What remedy should be applied if plaintiff succeeds on the trial need not be decided at this juncture. Green, supra, at 1287. The fact that the plaintiff may be the only minority stockholder when all the evidence is in is not material at this point. Under the Green case the complaint cannot be dismissed for failure to state a claim or to allege fraud with particularity.
The court finds that the other grounds for dismissing the complaint are without merit.[1] The case relates to the purchase *7 and sale of securities in interstate commerce and a forced sale by plaintiff. In addition, a causal relation is alleged between the alleged breach of fiduciary duty by the majority and the injury suffered by the minority. Green, supra, at 1287.
For all of the foregoing reasons the motions to dismiss are denied.
NOTES
[1] Defendants Aetna and two of its attorneys, Max E. Greenberg and David A. Trager, have moved, in addition, to dismiss the complaint for failure to state a claim in the 7th and 8th causes of action upon which relief may be granted. Rule 12(b)(6). In this connection these defendants say that the allegations in those two causes of action are "self-contradictory for it is evident, if the debt owed by Fuller had little or no value, the stock of Fuller," contrary to plaintiff's allegation, "had little or no value."
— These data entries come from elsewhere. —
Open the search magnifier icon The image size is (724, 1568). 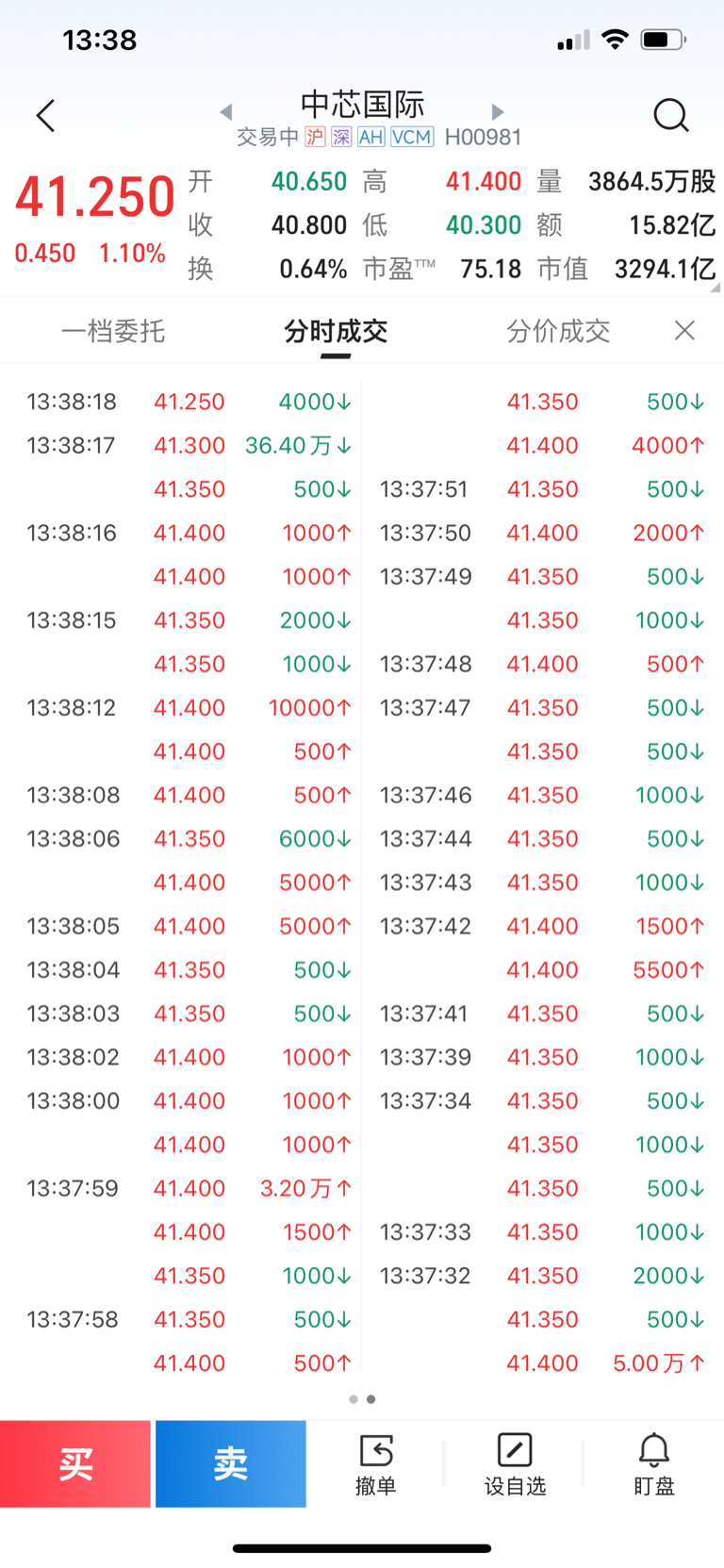tap(671, 116)
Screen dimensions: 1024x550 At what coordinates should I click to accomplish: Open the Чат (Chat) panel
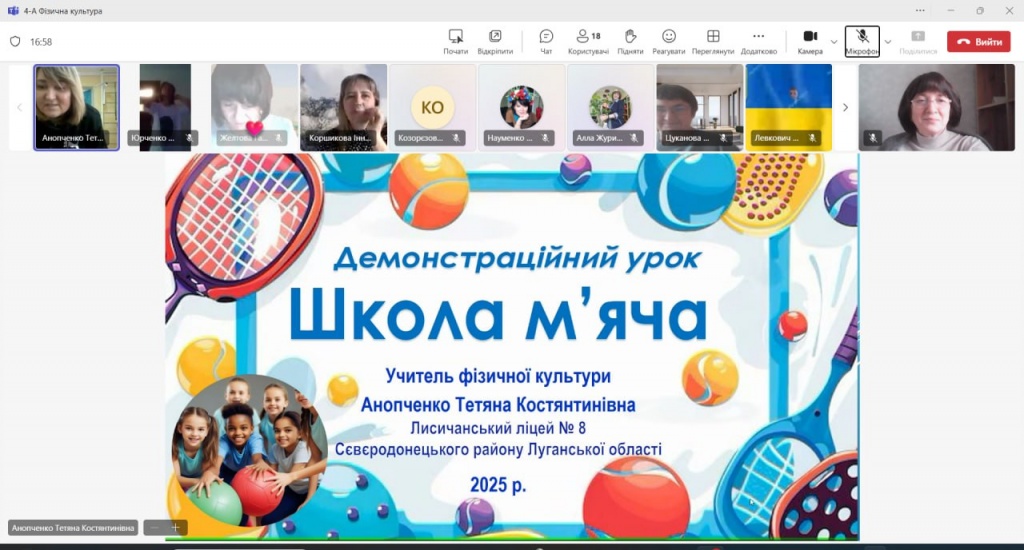pos(546,41)
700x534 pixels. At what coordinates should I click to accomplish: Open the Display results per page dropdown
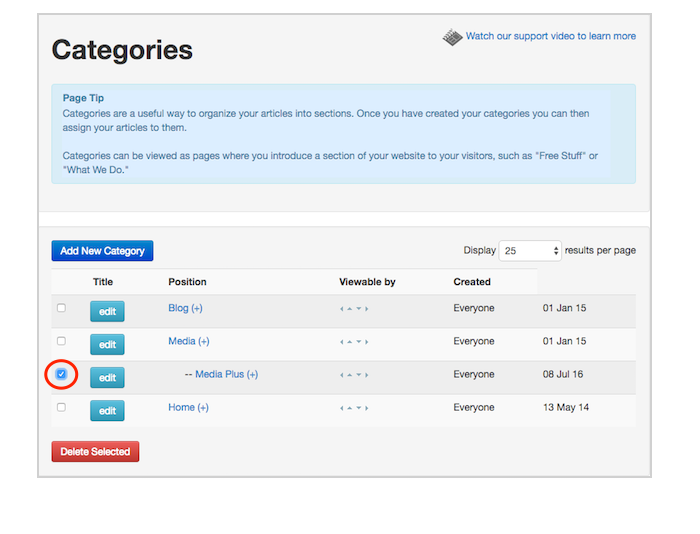coord(530,250)
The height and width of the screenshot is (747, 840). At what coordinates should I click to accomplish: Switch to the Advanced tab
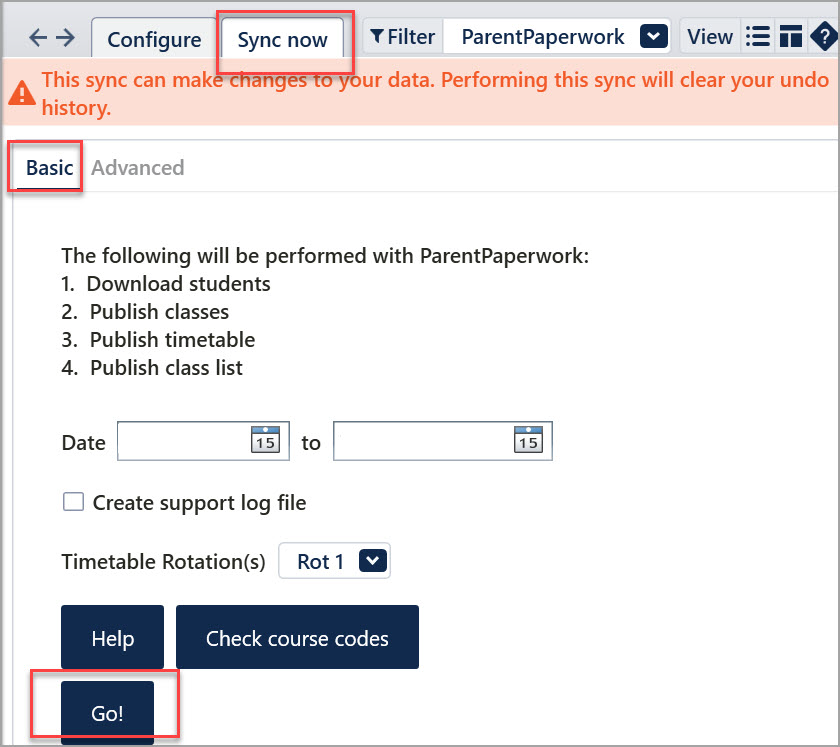coord(138,168)
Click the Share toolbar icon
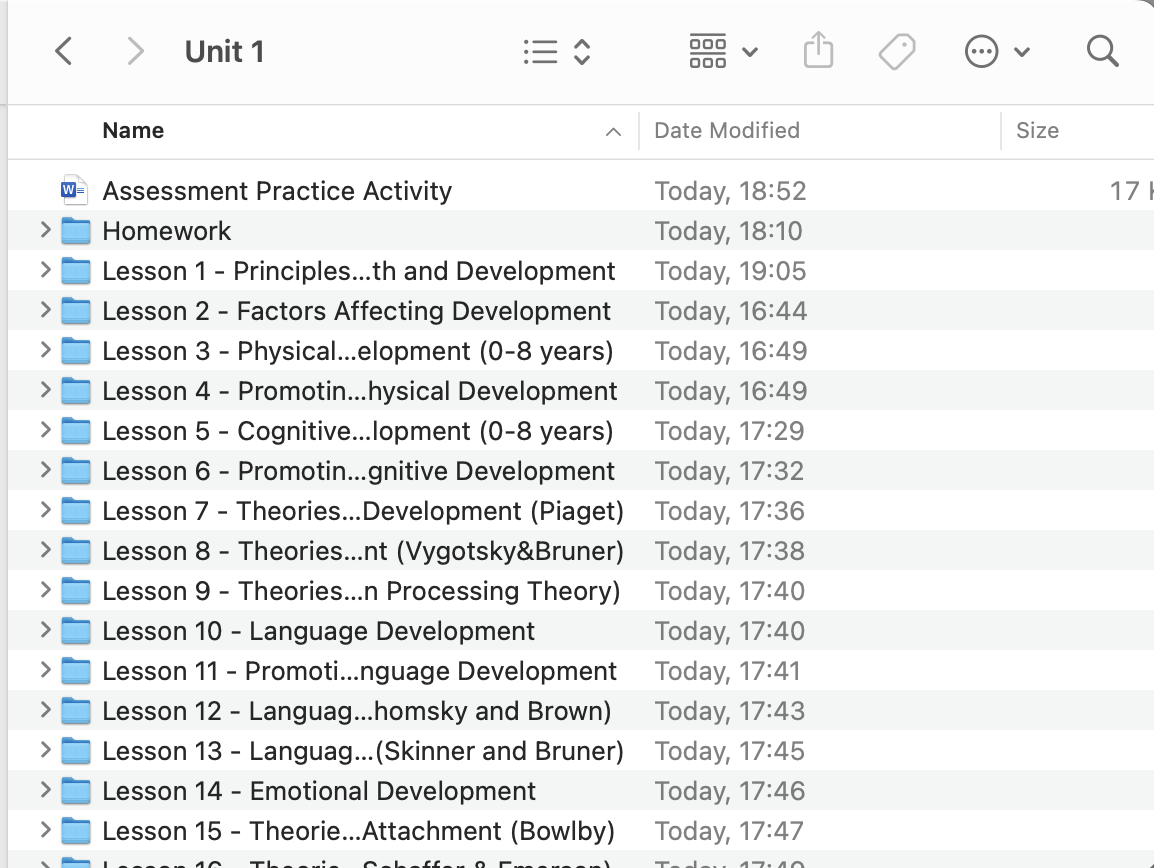The width and height of the screenshot is (1154, 868). point(818,51)
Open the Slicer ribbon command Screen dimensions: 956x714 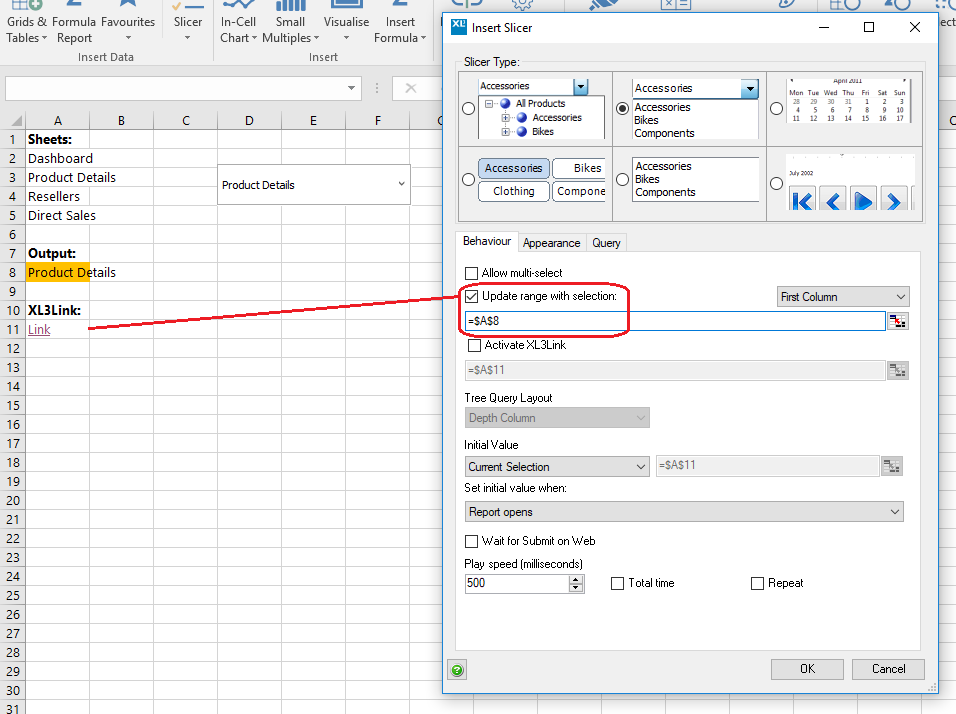point(187,24)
Defendants Northrop, Drayer, Lawson, Murphy and Soderberg have moved to dismiss the second amended complaint on the additional ground that there has been a violation of the provisions of Rule 11 in that the allegations relating to the failure to file the certificate of merger on December 31, 1974 are patently untrue and constitute, therefore, a sham pleading. They have also moved to dismiss under Rule 41(b) in that the action has been inappropriately brought as a derivative action.
Defendant George A. Fuller Company, Inc., moves to dismiss the complaint pursuant to Rule 12(b)(6) and 41(b) on the ground that the derivative claims are not appropriate in this action and on the ground that the plaintiff cannot maintain a derivative action because he fails to meet the requirements of Rule 23.1. The Second Circuit's decision in Green answers the contentions in favor of plaintiff.